Privacy policy

1. Who We Are

This website is operated by Sarah Thum-Bonanno, trading as Yoga and Coaching with Sarah, based at Ashen Plains, Waterley Bottom, North Nibley, Gloucestershire, GL11 6EF, United Kingdom.

Sarah Thum-Bonanno is the data controller for the purposes of the UK General Data Protection Regulation (UK GDPR) and the Data Protection Act 2018.

If you have any questions about this Privacy Policy or how your personal data is used, please contact us.

2. What Information We Collect

Information you provide to us

When you use the contact form on our website or get in touch by email, we may collect:

•       Your name

•       Your email address

•       Any other information you choose to share in your message

Information collected automatically

This website site is hosted on Squarespace, which may collect certain technical data automatically, including:

•       Your IP address

•       Browser type and version

•       Pages visited and time spent on the site

•       Referring website

This data is collected by Squarespace and subject to their own privacy policy, available at squarespace.com/privacy.

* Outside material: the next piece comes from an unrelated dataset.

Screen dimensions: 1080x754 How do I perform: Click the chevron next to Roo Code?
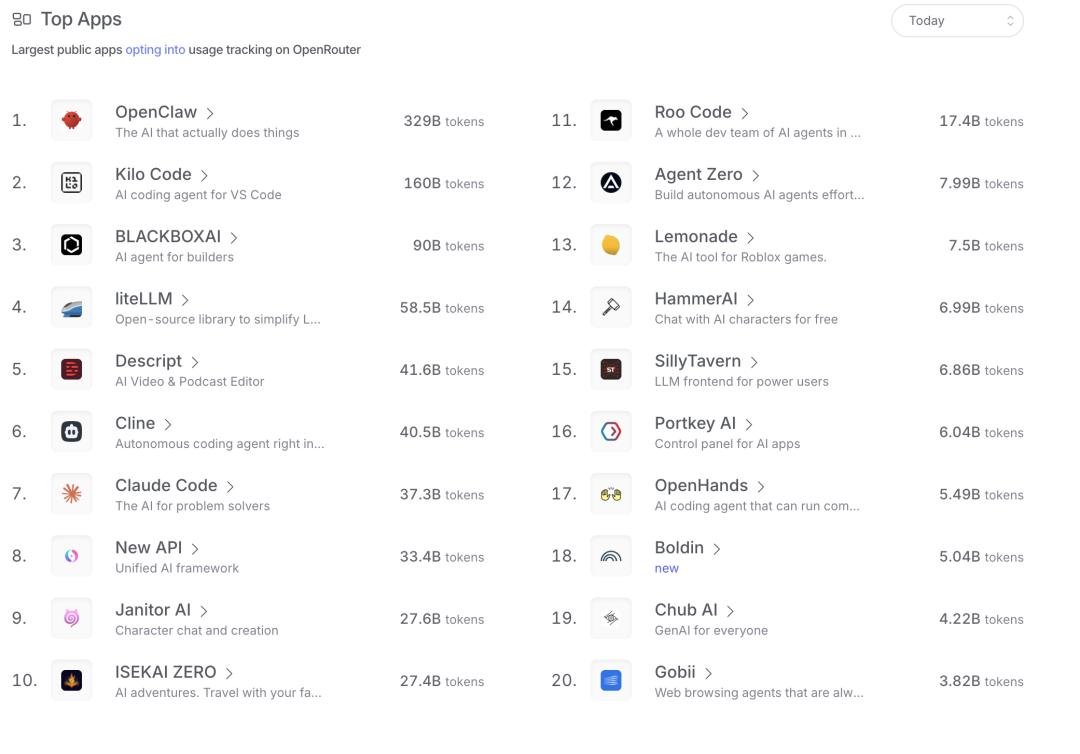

3. How We Use Your Information

We use the information you provide to:

•       Respond to your enquiries about yoga, coaching, or natural therapy services

•       Arrange and manage appointments or sessions

•       Send information you have requested about our services

•       Comply with our legal obligations

We will not use your personal information for any other purpose without your explicit consent.

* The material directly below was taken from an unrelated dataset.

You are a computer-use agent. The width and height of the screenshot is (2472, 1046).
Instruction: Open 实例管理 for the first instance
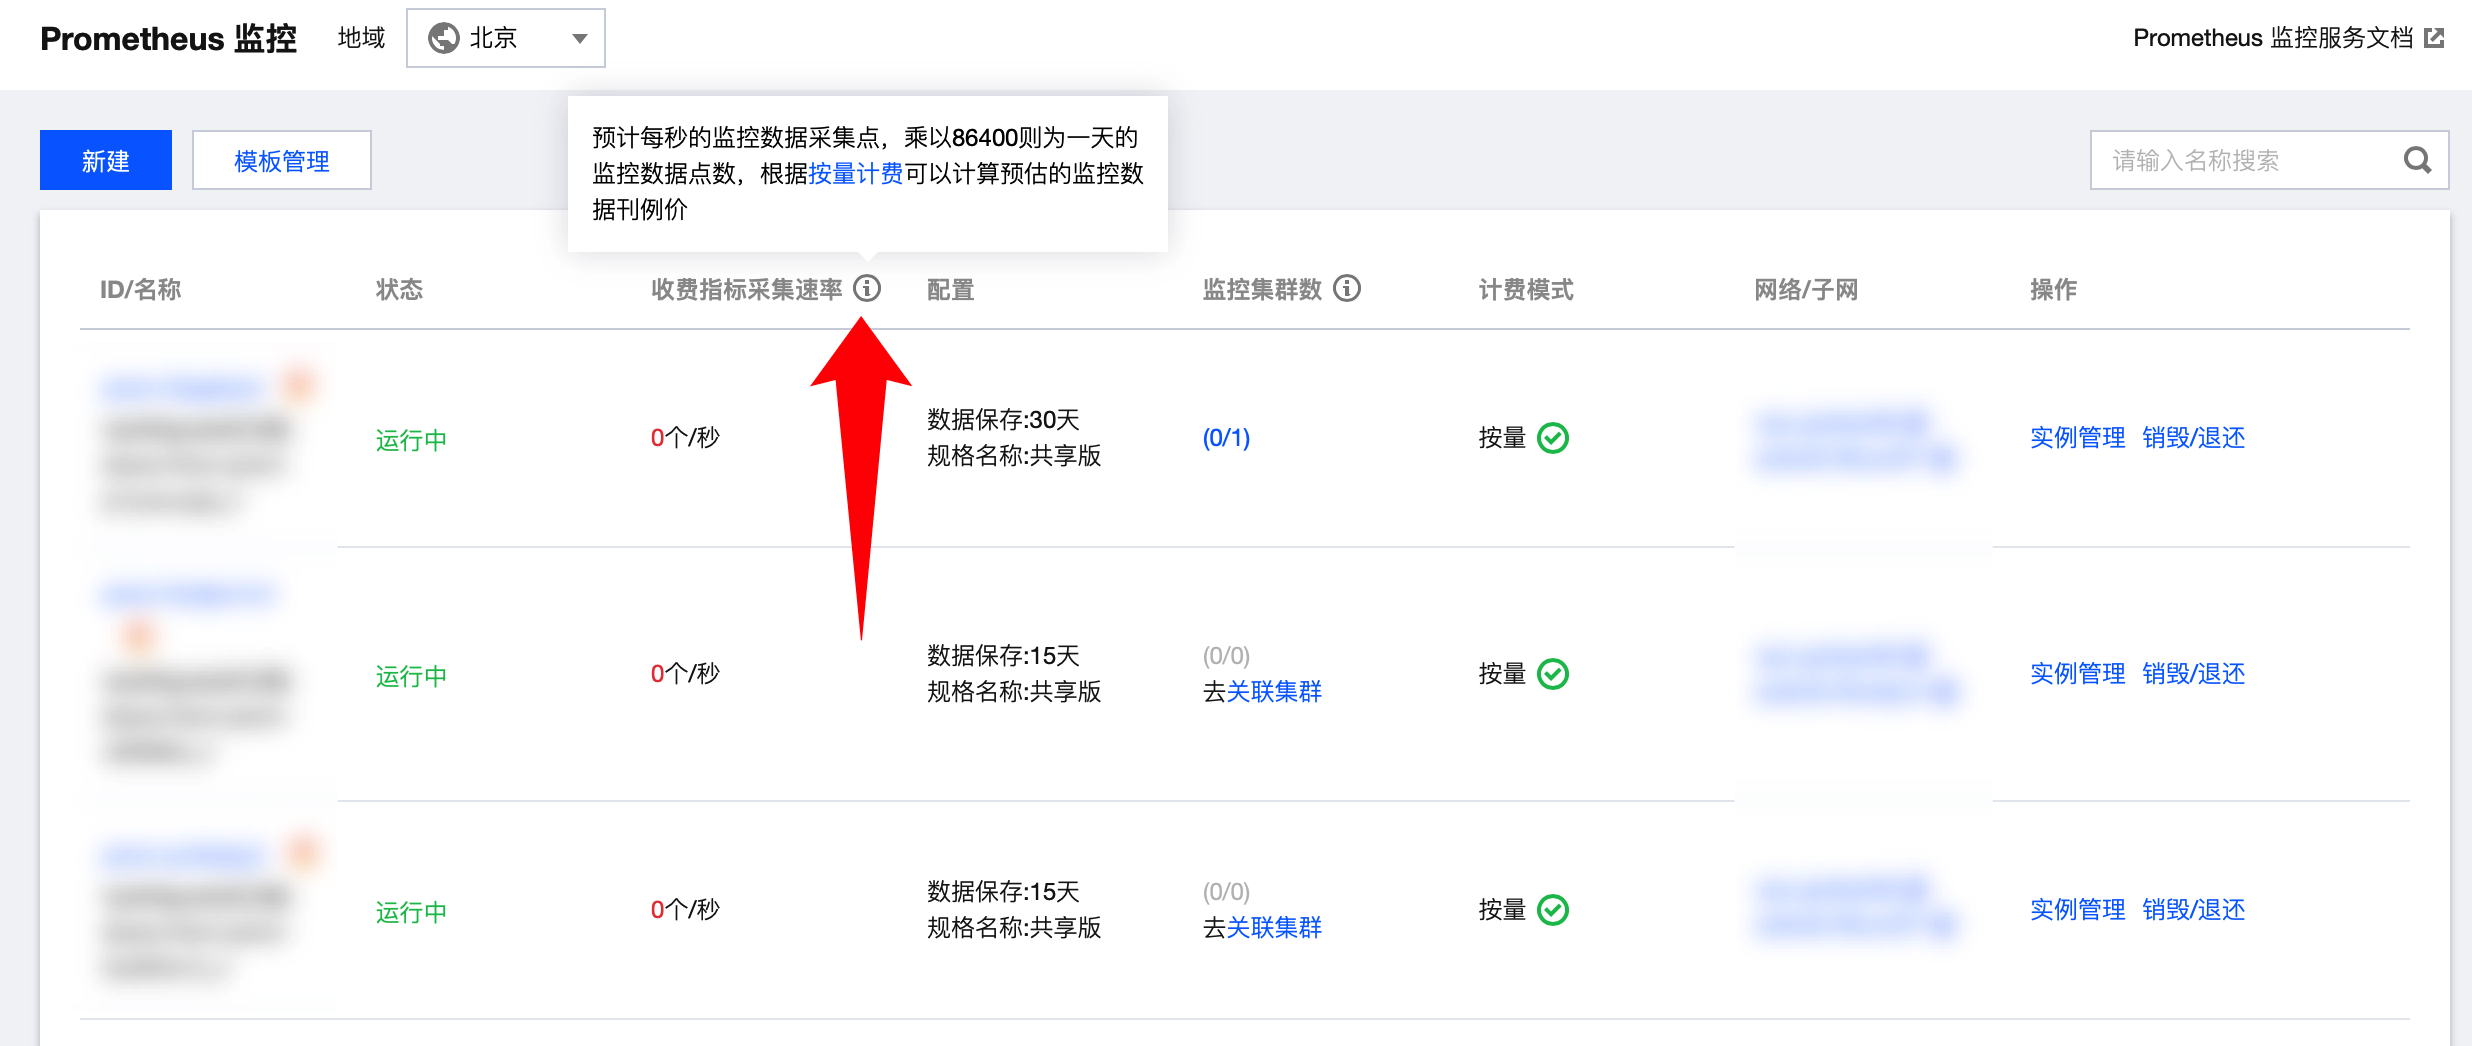pyautogui.click(x=2077, y=438)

4. Our Legal Basis for Processing

Under UK GDPR, we rely on the following lawful bases:

•       Legitimate interests — to respond to your enquiries and manage our client relationships

•       Contract performance — to deliver the services you have engaged us for

•       Legal obligation — where we are required to retain records for tax or regulatory purposes

•       Consent — where you have specifically given us permission (for example, to receive updates or newsletters, if offered)

5. Health and Sensitive Information

In providing yoga, coaching, or natural therapy services, we may sometimes collect information about your physical or mental health in order to tailor our sessions to your needs. This is treated as special category data under UK GDPR.

We will only collect and use this type of information with your explicit consent and will handle it with the utmost care and confidentiality.

6. How We Store Your Data

Your personal data is stored securely. Any information submitted via our contact form is received through Squarespace's secure servers. Email correspondence may be retained in our email system.

We take reasonable steps to protect your data from unauthorised access, loss, or disclosure. We retain personal information only for as long as necessary to fulfil the purpose for which it was collected, or as required by law.

Client notes and session records are retained for a maximum of 7 years in line with professional best practice, after which they are securely deleted.

7. Sharing Your Information

We do not sell, rent, or share your personal data with third parties for marketing purposes.

Your data may be shared with:

•       Squarespace, Inc. — our website hosting provider (operating under a data processing agreement)

•       Our email service provider, for the purpose of correspondence

•       Professional supervisors or legal advisors, in confidence and only where necessary

•       Regulatory or law enforcement authorities, if required by law

8. Cookies

Our website uses cookies. Cookies are small text files placed on your device by the website you visit. Squarespace may set cookies for analytics and functionality purposes.

By continuing to use this website, you consent to the use of cookies in accordance with Squarespace's cookie policy. You can control cookies through your browser settings, though disabling them may affect how the site functions.

9. Your Rights

Under UK GDPR, you have the right to:

•       Access — request a copy of the personal data we hold about you

•       Rectification — ask us to correct inaccurate or incomplete data

•       Erasure — request that we delete your personal data in certain circumstances

•       Restriction — ask us to restrict how we use your data

•       Portability — receive your data in a structured, commonly used format

•       Object — object to us processing your data based on legitimate interests

•       Withdraw consent — where processing is based on consent, you may withdraw it at any time

To exercise any of these rights, please contact us at the email address above. We will respond within one month.

10. Complaints

If you believe your data protection rights have been violated, you have the right to lodge a complaint with the Information Commissioner's Office (ICO), the UK's data protection authority.

ICO website: ico.org.uk | Helpline: 0303 123 1113

11. Links to Other Websites

Our website may contain links to external websites. We are not responsible for the privacy practices of those sites and encourage you to read their privacy policies.

12. Changes to This Policy

We may update this Privacy Policy from time to time. Any changes will be posted on this page with an updated date at the top. We encourage you to review this policy periodically.